Saturday, January 15, 2011

Blinded by the Artificial Light


Here's a selection from a great piece by Elizabeth Scalia, aka The Anchoress, on looking at the stars with a sense of wonder - Stars and the Excess of Clarity :
Spent some time stargazing a while back, when I couldn’t sleep.

No telescope, just the naked eye, a dark neighborhood and a willingness to wonder. I was digesting a bit of Thomas Merton’s The Seven Storey Mountain, and it had stayed with me through evening’s pass – the sight of the stars, the early, wise writings of a monk.

Does the fact that we can no longer see the stars have anything to do with our loss of wonder? These things, the stars, and all creation – they are more splendid, perfect, beautiful and lasting than anything man can create or even conceive.

It seems like when we were more aware of milky ways and horizons, it was easier to believe. Could Joan of Arc have led her army, could she even have thought to, could she have trusted enough, without having a sense of something greater, bigger than herself?

We have obliterated the stars with our artificial light – but perhaps we’ve blinded ourselves, too. Without the wonder, the greatness of the galaxies in our sight, we’ve lost the ability to believe in, or expect, miracles.

When you cannot see the glory of God’s creation, how can you wish to glorify the Lord? No longer seeing anything greater than ourselves, we turn inward, we worship our own thoughts, our invention, our desire.
More good stuff at the link.  Love the Anchoress!

Monday, December 21, 2009

‘Yes’ and ‘No’

“Jesus’ announcement of the gospel constitutes a resounding ‘yes’ to his good creation and at the same time a decisive ‘no’ to the sin that has perverted it.”

- M. Goheen and A. Wolters, Postscript to Albert Wolters Creation Regained (Grand Rapids, Mi.; Eerdmans, 2005), 121.
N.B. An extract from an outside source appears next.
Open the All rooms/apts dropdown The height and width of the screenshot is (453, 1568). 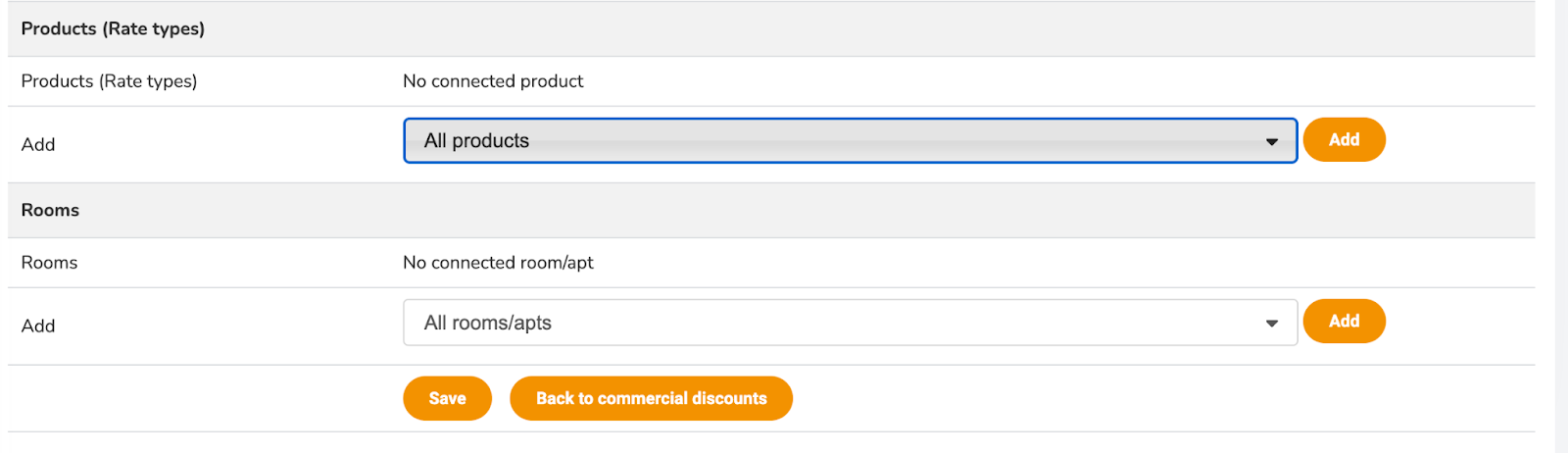pos(850,323)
Hat Tip: Of First Importance

("Of First Importance" really is a fantastic web site. If you are not reading it regularly, I recommend you start.)

Sunday, March 22, 2009

God's Work of Art

“Every atom in the quadrillion-mile universe and every ‘chance’ event in its trillion-year history is deliberated and perfectly planned and controlled by God for the ultimate end of our good, our heavenly joy. Galaxies revolve and dinosaurs breed and rain falls and people fall in love and uncles smoke cheap cigars and people lose their jobs and we all die—all for our good, the finished product, God’s work of art, the kingdom of Heaven.”